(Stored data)
● ● ● ● ● ● ●

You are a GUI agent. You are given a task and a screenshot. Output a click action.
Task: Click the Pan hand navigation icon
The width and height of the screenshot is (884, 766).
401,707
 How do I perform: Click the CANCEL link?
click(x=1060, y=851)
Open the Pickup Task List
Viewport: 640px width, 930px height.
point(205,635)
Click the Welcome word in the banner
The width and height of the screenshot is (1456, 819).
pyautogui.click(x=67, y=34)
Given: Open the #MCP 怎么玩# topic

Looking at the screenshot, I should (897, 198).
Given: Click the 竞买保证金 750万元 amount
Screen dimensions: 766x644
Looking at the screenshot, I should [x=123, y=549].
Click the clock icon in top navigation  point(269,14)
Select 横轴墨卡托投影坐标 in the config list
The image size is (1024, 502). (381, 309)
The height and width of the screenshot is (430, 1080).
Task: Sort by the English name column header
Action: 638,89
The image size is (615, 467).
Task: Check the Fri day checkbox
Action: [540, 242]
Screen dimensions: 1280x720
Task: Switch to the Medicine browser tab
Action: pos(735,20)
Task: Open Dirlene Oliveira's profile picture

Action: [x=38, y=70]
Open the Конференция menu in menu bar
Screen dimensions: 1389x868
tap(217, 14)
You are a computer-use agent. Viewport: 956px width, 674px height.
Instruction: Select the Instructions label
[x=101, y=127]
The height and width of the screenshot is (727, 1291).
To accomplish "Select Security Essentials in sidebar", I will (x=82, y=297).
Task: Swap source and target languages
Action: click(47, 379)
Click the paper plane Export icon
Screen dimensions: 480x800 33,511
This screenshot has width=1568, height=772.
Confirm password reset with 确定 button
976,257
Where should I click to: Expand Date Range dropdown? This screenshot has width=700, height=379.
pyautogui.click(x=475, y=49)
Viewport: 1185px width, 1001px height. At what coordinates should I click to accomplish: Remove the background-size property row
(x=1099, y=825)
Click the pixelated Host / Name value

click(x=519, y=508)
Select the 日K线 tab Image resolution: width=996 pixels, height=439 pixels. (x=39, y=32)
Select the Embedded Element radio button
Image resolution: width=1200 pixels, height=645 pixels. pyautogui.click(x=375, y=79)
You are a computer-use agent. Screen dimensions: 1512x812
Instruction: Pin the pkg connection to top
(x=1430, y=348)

● ● ● ● ● ● ●

Directions> The string "navigation" may appear in the entries. Say how many lines contain it, as a bare number.

Response below> 2